Despite its promising start, the Regulation failed to reduce pharmaceutical spending, improve therapy efficiency, or increase affordability. No price caps were introduced for different therapeutical groups. The national fund refused to control prices for consumers, it only controlled reimbursement. As a consequence, patients’ private costs for pharmaceuticals were increasing annually and Bulgaria became the EU country with the lowest public costs for pharmaceuticals.
Other important flaws of reimbursement concern the absence of therapeutic goals with focus on chronic diseases and of incentives for the use of generic pharmaceuticals. Only a few of the many shortcomings were corrected when the Positive Drug List Regulation was adopted in 2007. It stipulated limit prices for the generic pharmaceuticals and provided criteria for delisting in case of changes to the efficiency and safety data.
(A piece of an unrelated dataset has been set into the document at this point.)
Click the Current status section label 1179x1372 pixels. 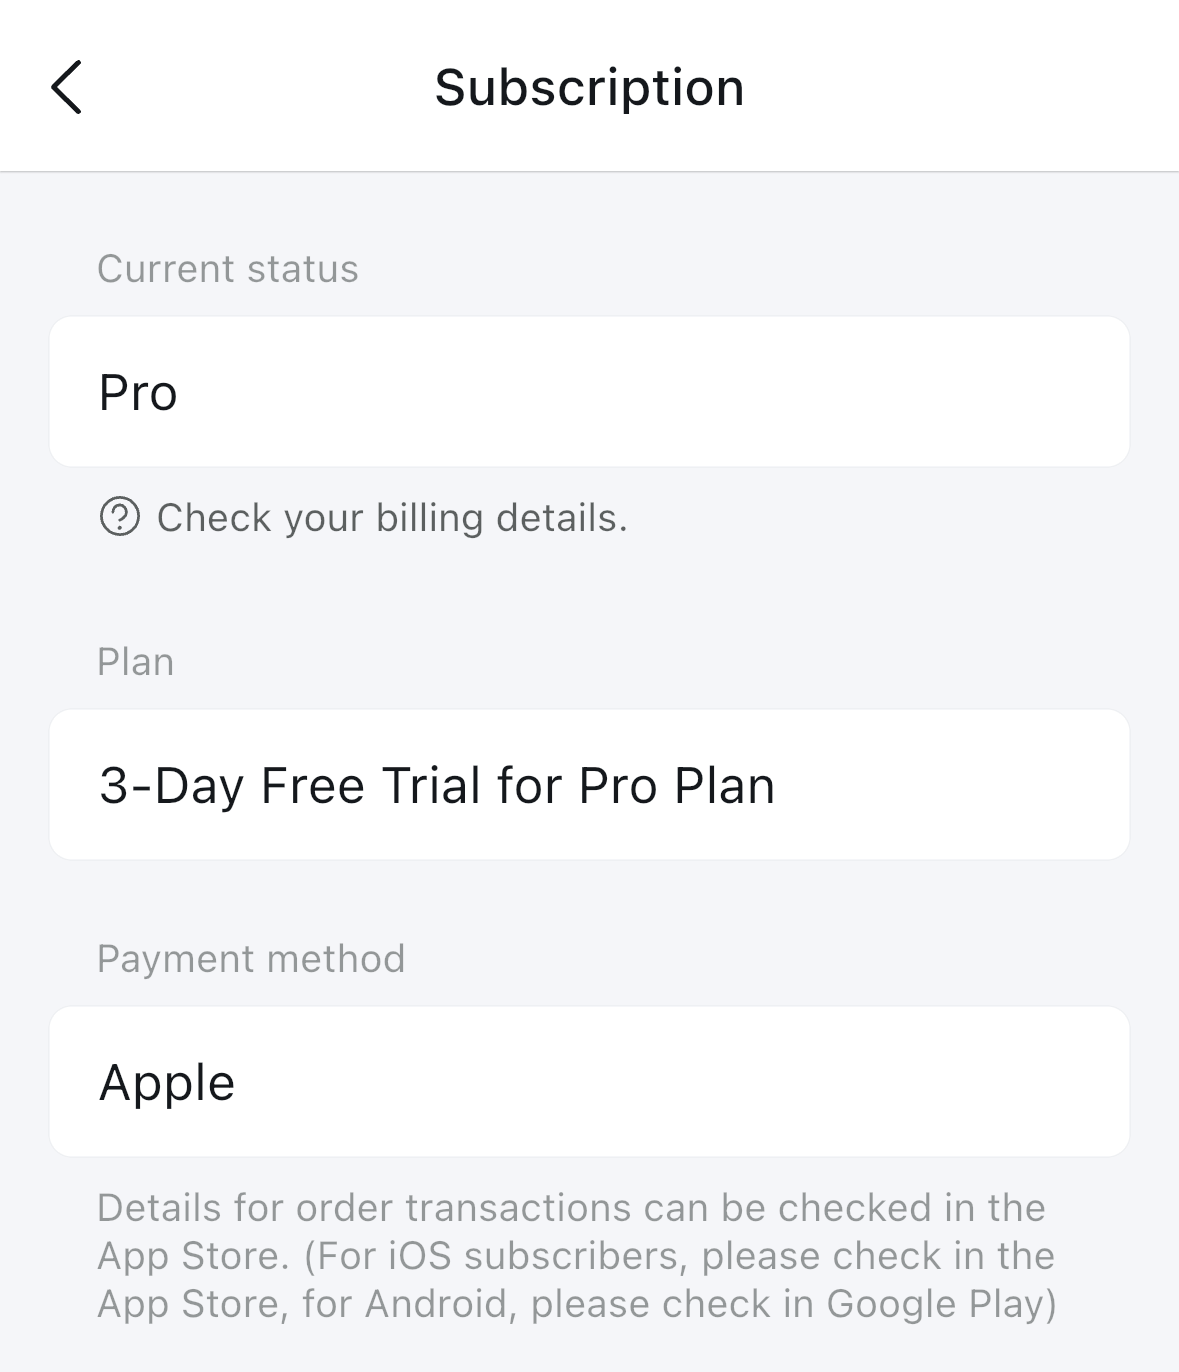coord(227,269)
The feeble Positive Drug List Regulation, however, had a major shortcoming. It is in the fact that the reference for each product is the product itself and not similar products of other manufacturers. So the reference is realized at trademark level and not INN level.
This reference system effectively caters to the interests of the pharmaceutical giants and may reasonably be called the “Raynov Patent” (Emil Raynov is former Director of the National Health Insurance Fund and former Deputy Minister of Health). The constantly growing public and individual pharmaceutical costs are more than expected, the fiasco is obvious. In 2008 the spending of the National Health Insurance Fund amounted to BGN 295 million, while in 2009 it was as much as BGN 400 million. What is more, the country also had the highest personal pharmaceutical costs – an average of 60%.
The following objectives have to be high-priority in NHIF’s pharmaceutical and reimbursement policy:
– Improved access to pharmaceuticals, especially for the socially significant chronic diseases. This would improve long-term control and postpone or even prevent a large number of hospitalizations. Therefore, these diseases should be treated with completely or at least 90 % reimbursable therapies.
– Encouraging the use of generics. This could reduce pharmaceutical spending by more than 30%.
We should not underestimate the powerful influence exerted on prescribing physicians by the pharmaceutical manufacturers’ medical representatives in favor certain medicines. This magnifies the negative effect both on the quality and on the access to therapies. Public and private costs increase too.
The National Health Insurance Fund is unable to curb this influence, so patient control over the prices of pharmaceutical therapies should be encouraged. This could be achieved if reimbursement values are defined for the full cycle necessary to treat a diagnosis or a combination of such and not for the pharmaceutical. Practically, this would mean determining of reference prices for therapies at the disease level (ICD) and not at the therapy level (ATC). For each disease at ICD level there shall be at least one option for a 100% reimbursable therapy.
The therapy-based reimbursement system has a number of advantages:
– Reduced pharmaceutical prices lead to reduced personal, and not public, costs. It is the exact opposite of the reference-price-based reimbursement and would have a significant social effect.
– Pharmaceutical costs could be easily forecasted as they would depend only on the number of diagnosed patients and not on the choices of the prescribing physicians
– Much more simplified control over the prescription, dispensing and reimbursement of pharmaceuticals and much lower related costs
The control over the prescription and use of pharmaceuticals may be strengthened even further if patients exercise financial control over doctors and pharmacists. This would be possible if there is to be a transition from a reimbursement system to a refunding system.